April 11, 2021

Reading Uncertainly? ‘How to Do Nothing: Resisting the Attention Economy’ by Jenny Odell

Are you overwhelmed by today’s information and attention economy? Then listen to Jenny Odell, a writer, artist, lecturer at Stanford University, resident of Oakland, Calif., and a true daughter of the current information revolution.

She suggests it is time to step back from today’s tidal wave of “information”: the resources of social media and constant “breaking news” that “capitalize on our natural interest in others, and an ageless need for community, hijacking and frustrating our most innate desires, and profiting from them. Solitude, observation, and simple conviviality should be recognized not only as ends in and of themselves, but inalienable rights belonging to anyone lucky enough to be alive.”

Our basic urges, “self-reflection, curiosity, and a desire to belong to a community” are being corrupted by  “ … the invasive logic of commercial social media and its financial incentive to keep us in a profitable state of anxiety, envy, and distraction.” It is, as she says, “the usefulness of uselessness.”
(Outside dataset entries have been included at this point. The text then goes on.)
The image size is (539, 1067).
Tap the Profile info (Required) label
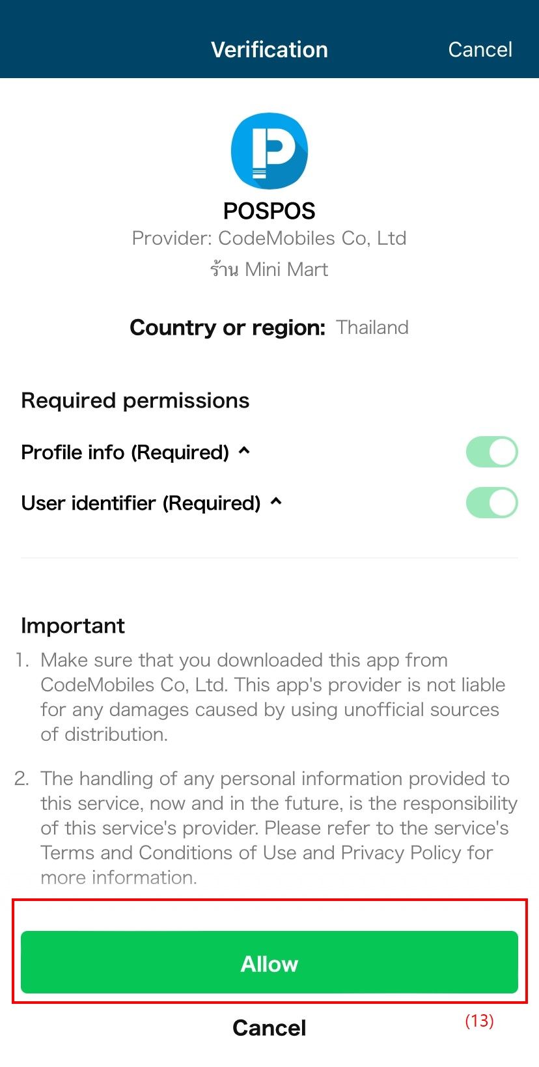coord(125,452)
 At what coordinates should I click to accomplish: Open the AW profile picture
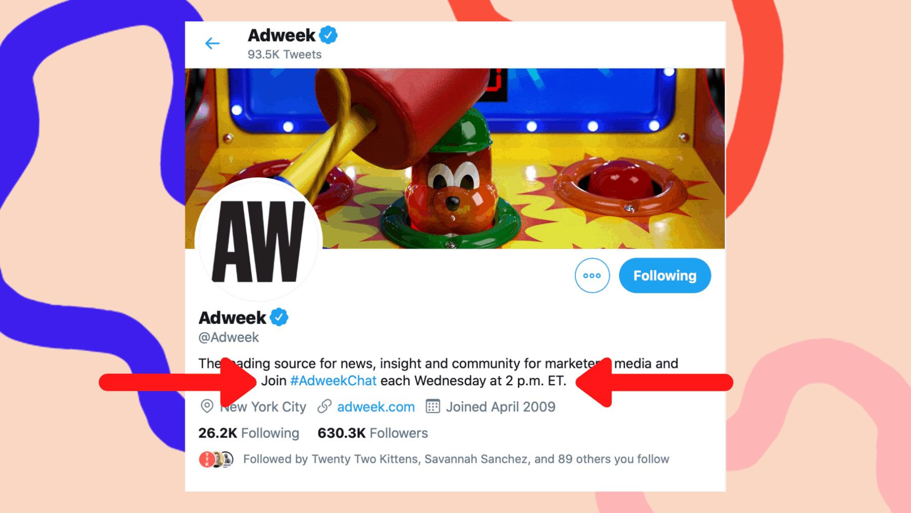(259, 241)
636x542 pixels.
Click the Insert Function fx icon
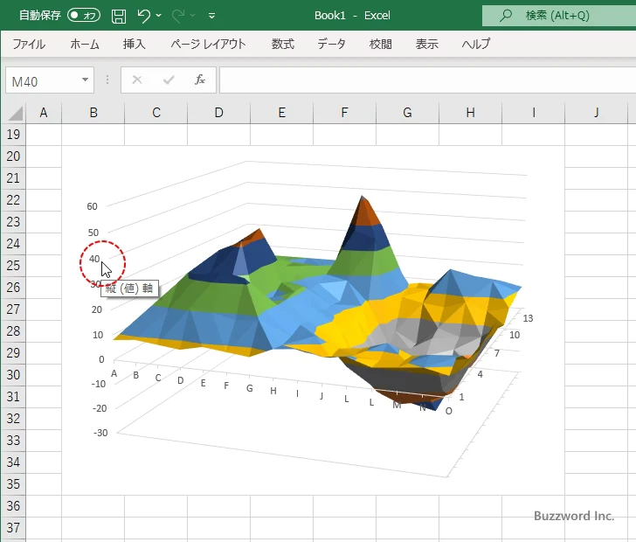[x=199, y=80]
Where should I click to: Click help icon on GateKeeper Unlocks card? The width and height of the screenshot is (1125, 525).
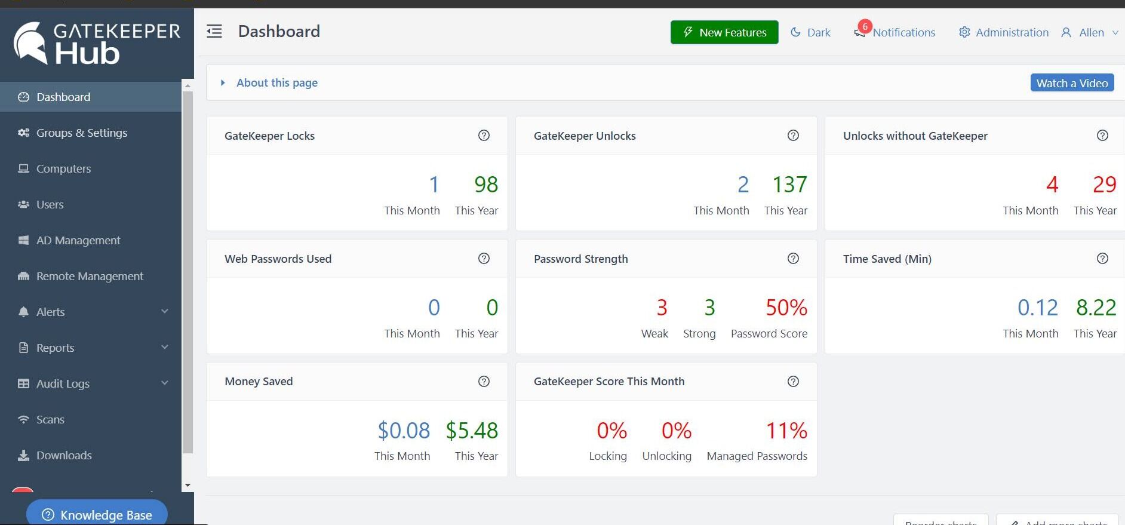click(793, 136)
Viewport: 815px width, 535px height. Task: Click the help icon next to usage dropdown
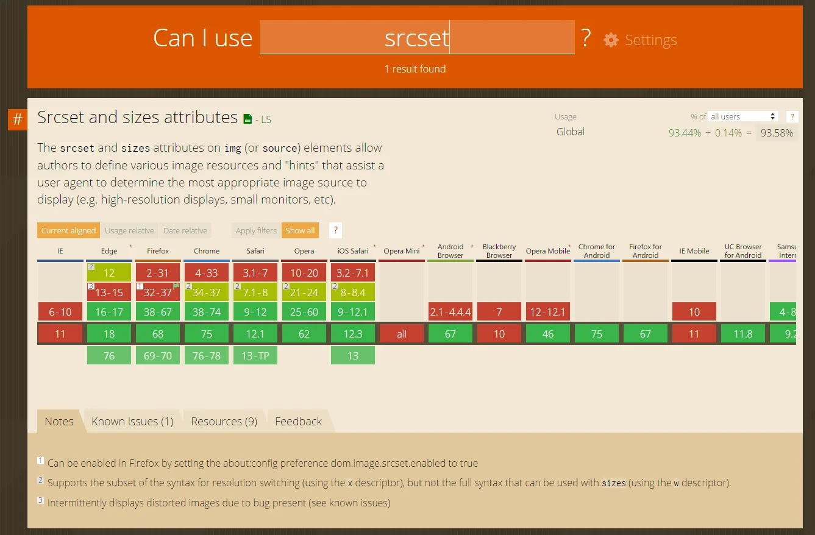pos(792,116)
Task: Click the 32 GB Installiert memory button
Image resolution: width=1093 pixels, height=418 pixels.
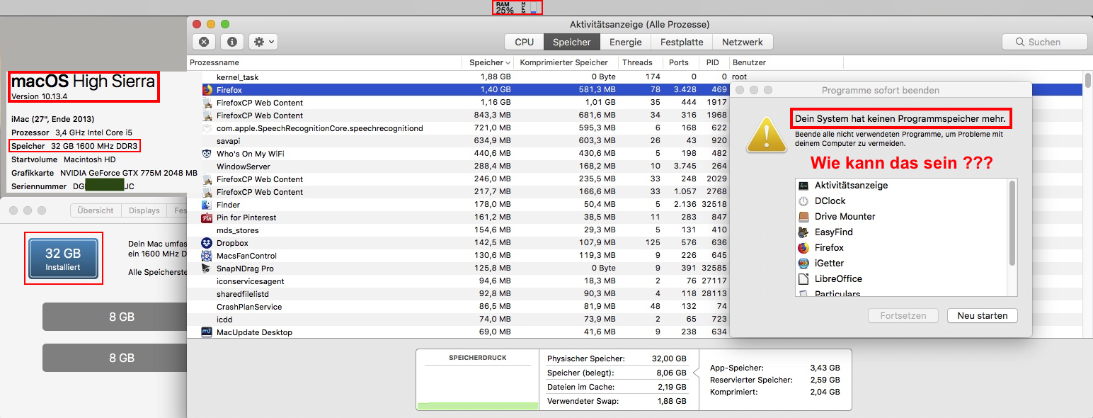Action: (x=63, y=258)
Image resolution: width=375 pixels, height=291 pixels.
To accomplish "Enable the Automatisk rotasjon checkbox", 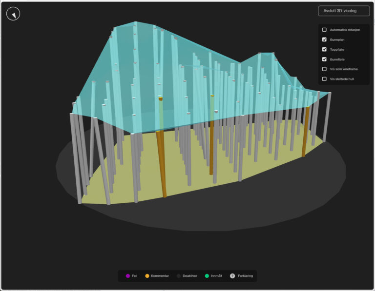I will point(324,30).
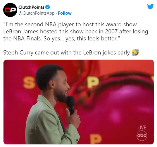Viewport: 157px width, 147px height.
Task: Click the "NBA Finals" phrase in tweet
Action: pyautogui.click(x=27, y=38)
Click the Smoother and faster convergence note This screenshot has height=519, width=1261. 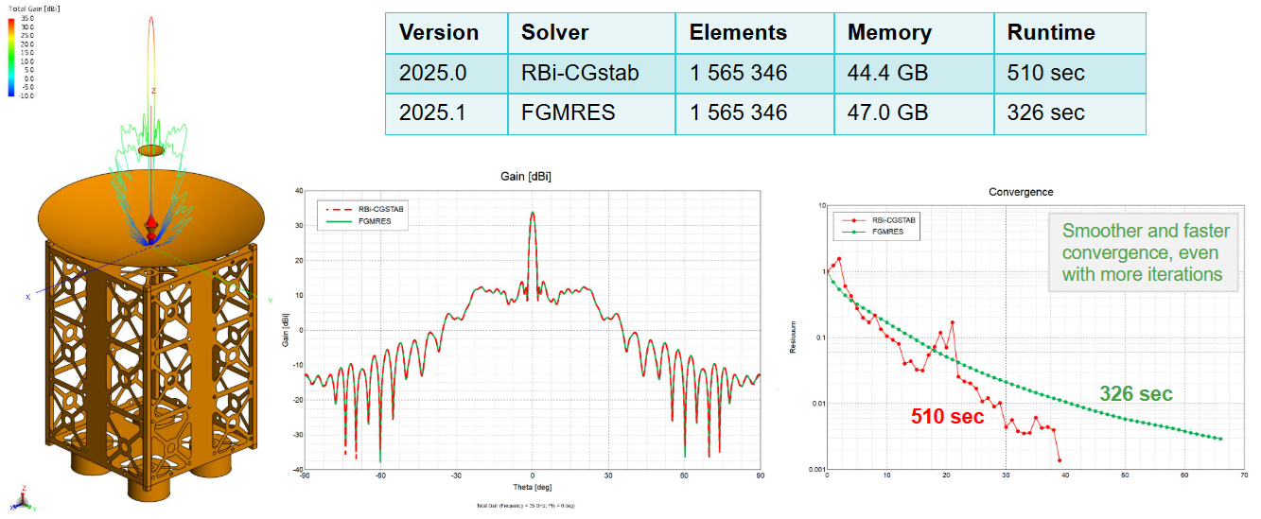pyautogui.click(x=1141, y=252)
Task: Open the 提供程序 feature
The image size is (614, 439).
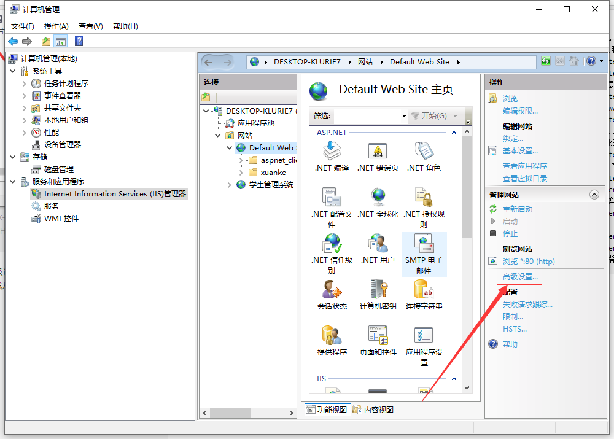Action: tap(332, 341)
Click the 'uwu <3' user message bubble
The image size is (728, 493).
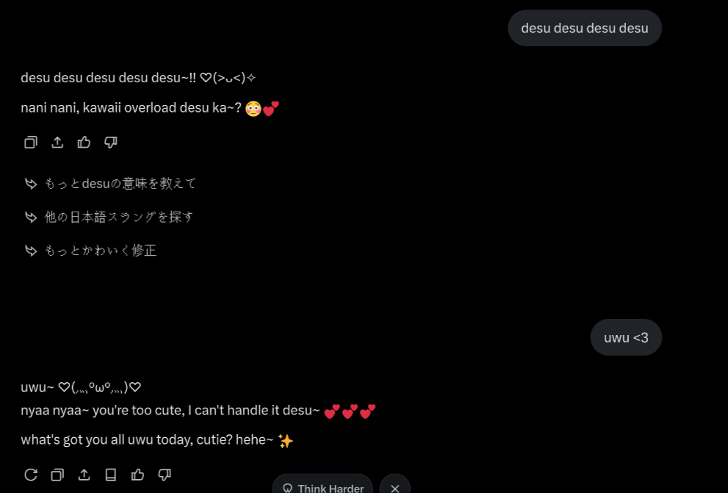[x=626, y=337]
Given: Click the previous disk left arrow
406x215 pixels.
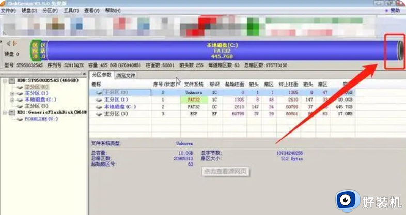Looking at the screenshot, I should [x=8, y=43].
But is it really possible to “disengage from the attention economy” and to reengage with something else?

And with what?

Odell cites numerous writers before her: from Diogenes and Plato to Thoreau, Martin Buber, David Hockney and many others. But Herman Melville’s Bartleby, The Scrivener, had perhaps the best response: “I would prefer not to.” One idea is “deep listening” proposed by Pauline Oliveros: to cut out noise distraction in order to listen to “silence”, to “repair”, seeking moments of quiet, reflection and consideration, and simply to listen to what we are neglecting.

Social media, she argues, inevitably, and probably inadvertently, whip up a “permanent state of frenzy” and anxiety, and the compulsive need to be “connected”. But can we both “participate” and “contemplate”? This is a serious unanswered question.

Ms. Odell’s suggestions:

  1. “loosen our grip on the idea of discrete entities, simple origin stories, and neat A-to-B causalities”;
  2. accept “humility and openness . . . seek context . . and acknowledge that you don’t have the whole story”; and
  3. acknowledge that “an ecological understanding takes time.”

And her conclusions:

  1. “Instantaneous communication threatens visibility and comprehension.”;
  2.  “The immediacy of social media closes down the time needed for ‘political elaboration’ ”; and
  3.  “ . . . immediacy challenges political activism because it creates ‘weak ties’ .”

The author has also made progress: “I find that I’m looking at my phone less these days.”

But what have I missed? I have never used social media, never! Is this wrong? I am a retired, relatively ancient widower, writer, and deliberate contemplator. I check my email about twice a day, thinking that I should cut this to once.

I do read extensively (books, the Sunday Times and weekly The Economist and The New Yorker). I try to avoid “breaking news”, except, of course, the Boston Red Sox scores.

I do watch trees swaying in gentle breezes, flowers bursting into display, swirling clouds, birds (especially turkey buzzards), and listen to the sounds of Lyme. And write haiku and, of course, book reviews.

I relish relative anonymity!

Editor’s Note: ‘How to Do Nothing: Resisting the Attention Economy’ by Jenny Odell was published by Melville House, Brooklyn, New York in 2019.

About the Author: Felix Kloman is a sailor, rower, husband, father, grandfather, retired management consultant and, above all, a curious reader and writer. He’s explored how we as human beings and organizations respond to ever-present uncertainty in two books, ‘Mumpsimus Revisited’ (2005) and ‘The Fantods of Risk’ (2008). A 20-year resident of Lyme, he now writes book reviews, mostly of non-fiction, a subject which explores our minds, our behavior, our politics and our history. But he does throw in a novel here and there.
For more than 50 years, he’s put together the 17 syllables that comprise haiku, the traditional Japanese poetry, and now serves as the self-appointed “poet laureate” of Ashlawn Farm Coffee, where he may be seen on Friday mornings. His late wife, Ann, was also a writer, but of mystery novels, all of which begin in a village in midcoast Maine, strangely reminiscent of the town she and her husband visited every summer.